(Stated problem) How many lines in the entries below contain the string "pixel", with case treated as significant? Reply with the number alone.

Rows from a dataset:
--- START ---

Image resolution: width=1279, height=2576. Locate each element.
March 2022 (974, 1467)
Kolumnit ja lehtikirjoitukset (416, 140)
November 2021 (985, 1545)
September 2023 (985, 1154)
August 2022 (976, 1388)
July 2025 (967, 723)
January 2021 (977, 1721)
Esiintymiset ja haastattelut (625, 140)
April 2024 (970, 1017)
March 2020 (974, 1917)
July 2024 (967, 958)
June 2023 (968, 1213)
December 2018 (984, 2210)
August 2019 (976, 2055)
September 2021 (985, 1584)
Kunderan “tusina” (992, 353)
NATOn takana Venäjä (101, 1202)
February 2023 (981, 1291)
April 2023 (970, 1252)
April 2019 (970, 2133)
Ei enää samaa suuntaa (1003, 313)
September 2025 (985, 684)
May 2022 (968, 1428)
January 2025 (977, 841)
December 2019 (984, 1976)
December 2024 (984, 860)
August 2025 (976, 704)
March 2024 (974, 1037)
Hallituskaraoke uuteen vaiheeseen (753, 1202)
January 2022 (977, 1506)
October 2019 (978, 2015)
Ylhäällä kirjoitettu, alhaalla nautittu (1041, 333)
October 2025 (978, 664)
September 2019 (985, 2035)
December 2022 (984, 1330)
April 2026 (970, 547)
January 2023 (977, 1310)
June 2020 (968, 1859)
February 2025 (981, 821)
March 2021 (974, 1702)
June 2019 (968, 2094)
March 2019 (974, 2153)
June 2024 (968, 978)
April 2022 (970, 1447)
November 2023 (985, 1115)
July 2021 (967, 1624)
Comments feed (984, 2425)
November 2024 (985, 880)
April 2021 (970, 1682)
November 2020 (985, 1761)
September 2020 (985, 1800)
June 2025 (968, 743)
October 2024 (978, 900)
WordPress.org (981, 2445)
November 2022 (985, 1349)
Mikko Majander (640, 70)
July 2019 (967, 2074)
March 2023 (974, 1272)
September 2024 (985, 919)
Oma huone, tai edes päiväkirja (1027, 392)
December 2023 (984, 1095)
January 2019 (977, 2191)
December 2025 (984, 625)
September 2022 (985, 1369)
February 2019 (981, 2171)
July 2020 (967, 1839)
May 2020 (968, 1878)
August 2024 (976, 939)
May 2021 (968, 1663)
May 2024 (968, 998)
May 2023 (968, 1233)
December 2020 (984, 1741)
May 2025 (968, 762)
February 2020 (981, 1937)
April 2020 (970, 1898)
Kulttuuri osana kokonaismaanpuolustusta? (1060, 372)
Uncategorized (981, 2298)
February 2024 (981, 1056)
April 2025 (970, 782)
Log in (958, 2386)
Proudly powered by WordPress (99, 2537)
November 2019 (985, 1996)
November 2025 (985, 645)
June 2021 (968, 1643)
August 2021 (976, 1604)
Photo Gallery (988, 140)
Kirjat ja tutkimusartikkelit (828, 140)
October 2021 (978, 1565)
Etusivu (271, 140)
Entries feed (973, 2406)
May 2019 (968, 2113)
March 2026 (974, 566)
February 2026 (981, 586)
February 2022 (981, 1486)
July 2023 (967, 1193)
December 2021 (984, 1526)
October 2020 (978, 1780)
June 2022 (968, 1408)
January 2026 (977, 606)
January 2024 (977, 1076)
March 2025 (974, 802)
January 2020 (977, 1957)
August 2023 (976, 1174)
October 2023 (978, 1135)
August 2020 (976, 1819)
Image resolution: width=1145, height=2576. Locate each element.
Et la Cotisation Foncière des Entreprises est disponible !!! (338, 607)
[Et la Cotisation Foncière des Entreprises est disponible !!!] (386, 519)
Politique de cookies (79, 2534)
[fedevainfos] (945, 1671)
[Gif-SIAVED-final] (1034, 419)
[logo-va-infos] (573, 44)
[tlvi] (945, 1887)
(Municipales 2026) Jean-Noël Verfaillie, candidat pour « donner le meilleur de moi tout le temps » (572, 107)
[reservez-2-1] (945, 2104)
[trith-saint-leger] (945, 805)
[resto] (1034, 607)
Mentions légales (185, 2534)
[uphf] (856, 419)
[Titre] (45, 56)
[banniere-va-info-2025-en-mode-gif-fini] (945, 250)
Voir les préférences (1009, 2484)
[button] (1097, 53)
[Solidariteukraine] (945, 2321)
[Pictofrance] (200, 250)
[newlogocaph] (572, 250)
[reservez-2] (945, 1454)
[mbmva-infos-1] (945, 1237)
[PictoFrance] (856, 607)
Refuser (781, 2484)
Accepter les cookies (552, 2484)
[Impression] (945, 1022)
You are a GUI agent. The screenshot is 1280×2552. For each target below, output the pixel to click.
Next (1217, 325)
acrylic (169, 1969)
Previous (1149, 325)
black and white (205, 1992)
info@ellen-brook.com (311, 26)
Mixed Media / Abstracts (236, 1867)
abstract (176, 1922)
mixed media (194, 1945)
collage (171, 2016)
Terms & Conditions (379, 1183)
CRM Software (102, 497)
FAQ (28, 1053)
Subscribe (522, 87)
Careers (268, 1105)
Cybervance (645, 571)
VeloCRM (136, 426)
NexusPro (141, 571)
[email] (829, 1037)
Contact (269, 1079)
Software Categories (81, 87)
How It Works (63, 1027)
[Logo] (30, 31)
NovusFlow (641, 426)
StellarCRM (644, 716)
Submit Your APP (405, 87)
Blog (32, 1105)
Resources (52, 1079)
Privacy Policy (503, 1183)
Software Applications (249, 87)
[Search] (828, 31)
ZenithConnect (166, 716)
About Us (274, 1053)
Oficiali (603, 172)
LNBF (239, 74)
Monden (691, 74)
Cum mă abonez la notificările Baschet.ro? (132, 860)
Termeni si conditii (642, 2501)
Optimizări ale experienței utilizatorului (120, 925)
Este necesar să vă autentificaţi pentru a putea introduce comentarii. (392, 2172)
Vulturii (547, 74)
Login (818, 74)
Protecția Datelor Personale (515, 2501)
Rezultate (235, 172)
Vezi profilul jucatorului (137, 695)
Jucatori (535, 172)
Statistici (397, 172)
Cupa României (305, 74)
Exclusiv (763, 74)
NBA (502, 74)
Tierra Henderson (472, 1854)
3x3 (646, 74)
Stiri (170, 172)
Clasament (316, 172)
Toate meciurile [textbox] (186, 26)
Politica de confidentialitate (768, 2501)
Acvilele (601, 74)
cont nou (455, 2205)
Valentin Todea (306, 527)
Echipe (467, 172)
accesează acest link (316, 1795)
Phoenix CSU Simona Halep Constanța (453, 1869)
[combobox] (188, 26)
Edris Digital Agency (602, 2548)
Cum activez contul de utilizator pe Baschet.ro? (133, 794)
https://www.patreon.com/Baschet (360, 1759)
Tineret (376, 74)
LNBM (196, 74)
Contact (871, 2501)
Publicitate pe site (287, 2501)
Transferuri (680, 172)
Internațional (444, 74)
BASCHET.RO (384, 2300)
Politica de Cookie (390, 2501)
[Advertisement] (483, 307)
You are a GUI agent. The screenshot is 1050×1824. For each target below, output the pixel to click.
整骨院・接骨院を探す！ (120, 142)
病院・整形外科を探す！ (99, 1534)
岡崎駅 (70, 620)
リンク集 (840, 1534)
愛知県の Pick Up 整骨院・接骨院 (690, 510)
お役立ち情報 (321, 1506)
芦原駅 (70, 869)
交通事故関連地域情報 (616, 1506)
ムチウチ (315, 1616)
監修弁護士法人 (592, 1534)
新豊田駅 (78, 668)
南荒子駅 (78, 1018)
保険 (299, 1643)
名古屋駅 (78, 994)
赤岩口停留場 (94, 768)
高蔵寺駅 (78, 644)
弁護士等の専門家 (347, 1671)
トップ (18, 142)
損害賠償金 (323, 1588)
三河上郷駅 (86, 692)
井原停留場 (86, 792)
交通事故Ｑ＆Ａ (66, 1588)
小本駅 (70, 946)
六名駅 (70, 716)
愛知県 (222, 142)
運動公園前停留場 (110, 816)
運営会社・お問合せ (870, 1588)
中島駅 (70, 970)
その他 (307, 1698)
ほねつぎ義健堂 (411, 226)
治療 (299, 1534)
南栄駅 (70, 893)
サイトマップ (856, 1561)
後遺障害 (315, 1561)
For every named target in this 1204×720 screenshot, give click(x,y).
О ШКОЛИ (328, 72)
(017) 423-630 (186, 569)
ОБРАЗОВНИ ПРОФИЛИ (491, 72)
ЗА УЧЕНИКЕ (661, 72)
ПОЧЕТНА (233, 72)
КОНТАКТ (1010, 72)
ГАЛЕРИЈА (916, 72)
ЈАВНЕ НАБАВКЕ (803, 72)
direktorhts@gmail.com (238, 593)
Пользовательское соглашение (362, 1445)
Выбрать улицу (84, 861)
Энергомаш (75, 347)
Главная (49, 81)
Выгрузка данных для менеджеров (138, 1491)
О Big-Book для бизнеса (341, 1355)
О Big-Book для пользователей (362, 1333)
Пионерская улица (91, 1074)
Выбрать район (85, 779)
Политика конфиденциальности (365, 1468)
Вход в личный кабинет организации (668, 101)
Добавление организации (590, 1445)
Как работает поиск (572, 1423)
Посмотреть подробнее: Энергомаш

--- END ---

(The answer) 2